<<<<
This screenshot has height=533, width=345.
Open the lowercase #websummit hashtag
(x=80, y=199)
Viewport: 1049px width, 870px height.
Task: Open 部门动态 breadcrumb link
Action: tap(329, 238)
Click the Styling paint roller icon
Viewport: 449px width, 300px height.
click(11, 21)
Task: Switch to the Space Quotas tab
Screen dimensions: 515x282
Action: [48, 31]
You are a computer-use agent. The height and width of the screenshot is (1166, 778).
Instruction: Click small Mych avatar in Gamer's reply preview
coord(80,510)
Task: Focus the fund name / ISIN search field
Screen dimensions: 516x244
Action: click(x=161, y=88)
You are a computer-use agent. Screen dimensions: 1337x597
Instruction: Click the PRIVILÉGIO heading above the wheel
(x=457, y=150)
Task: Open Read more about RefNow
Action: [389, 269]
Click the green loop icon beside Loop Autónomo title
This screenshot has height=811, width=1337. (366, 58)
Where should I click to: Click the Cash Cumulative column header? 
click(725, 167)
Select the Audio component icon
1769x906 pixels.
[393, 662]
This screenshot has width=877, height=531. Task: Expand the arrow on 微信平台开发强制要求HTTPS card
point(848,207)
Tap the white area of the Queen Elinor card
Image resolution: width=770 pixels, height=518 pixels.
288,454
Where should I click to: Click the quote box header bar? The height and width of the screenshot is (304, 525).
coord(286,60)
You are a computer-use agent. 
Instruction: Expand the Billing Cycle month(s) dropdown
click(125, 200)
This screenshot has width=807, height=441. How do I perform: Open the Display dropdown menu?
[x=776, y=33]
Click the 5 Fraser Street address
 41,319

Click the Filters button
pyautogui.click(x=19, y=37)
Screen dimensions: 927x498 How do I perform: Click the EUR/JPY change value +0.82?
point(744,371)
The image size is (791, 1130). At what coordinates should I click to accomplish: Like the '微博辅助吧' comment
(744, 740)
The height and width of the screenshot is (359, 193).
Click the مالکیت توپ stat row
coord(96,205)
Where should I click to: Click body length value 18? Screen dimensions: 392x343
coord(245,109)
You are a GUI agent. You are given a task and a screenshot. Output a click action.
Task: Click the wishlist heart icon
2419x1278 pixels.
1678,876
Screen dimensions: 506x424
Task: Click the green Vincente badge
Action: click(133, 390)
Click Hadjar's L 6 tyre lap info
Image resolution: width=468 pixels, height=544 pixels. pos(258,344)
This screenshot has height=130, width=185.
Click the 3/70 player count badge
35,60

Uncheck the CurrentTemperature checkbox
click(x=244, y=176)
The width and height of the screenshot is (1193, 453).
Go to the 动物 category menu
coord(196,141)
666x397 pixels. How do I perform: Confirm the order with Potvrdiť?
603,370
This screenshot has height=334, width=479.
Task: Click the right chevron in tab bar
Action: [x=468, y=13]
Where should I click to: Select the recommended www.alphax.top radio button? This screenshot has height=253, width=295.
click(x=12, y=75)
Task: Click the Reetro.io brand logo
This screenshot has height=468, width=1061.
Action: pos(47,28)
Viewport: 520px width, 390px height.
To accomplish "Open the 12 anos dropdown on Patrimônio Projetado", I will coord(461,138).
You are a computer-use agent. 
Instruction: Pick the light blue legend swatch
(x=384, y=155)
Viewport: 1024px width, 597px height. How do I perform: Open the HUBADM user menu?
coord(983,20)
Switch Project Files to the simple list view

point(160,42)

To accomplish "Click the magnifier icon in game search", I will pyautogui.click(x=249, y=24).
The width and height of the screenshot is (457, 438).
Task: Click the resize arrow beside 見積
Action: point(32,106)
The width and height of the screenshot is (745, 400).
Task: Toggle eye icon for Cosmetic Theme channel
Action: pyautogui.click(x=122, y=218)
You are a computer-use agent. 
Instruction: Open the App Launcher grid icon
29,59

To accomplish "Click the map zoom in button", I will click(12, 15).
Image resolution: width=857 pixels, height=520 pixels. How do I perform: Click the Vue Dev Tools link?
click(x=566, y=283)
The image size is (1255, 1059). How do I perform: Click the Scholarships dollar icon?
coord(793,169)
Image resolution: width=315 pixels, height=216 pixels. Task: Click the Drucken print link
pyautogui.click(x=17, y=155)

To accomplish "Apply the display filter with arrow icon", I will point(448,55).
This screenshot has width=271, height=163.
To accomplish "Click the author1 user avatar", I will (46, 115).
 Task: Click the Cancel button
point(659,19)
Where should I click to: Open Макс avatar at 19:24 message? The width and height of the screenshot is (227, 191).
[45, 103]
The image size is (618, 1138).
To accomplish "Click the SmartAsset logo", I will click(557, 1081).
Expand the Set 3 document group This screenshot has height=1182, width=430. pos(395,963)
>>>>
> [Exercise details] Set down, unchanged, the line that contains "The image size is (618, 1138)." together with every later line in the records, through the last one.

> [Written answer]
The image size is (618, 1138).
To accomplish "Click the SmartAsset logo", I will click(557, 1081).
Expand the Set 3 document group This screenshot has height=1182, width=430. pos(395,963)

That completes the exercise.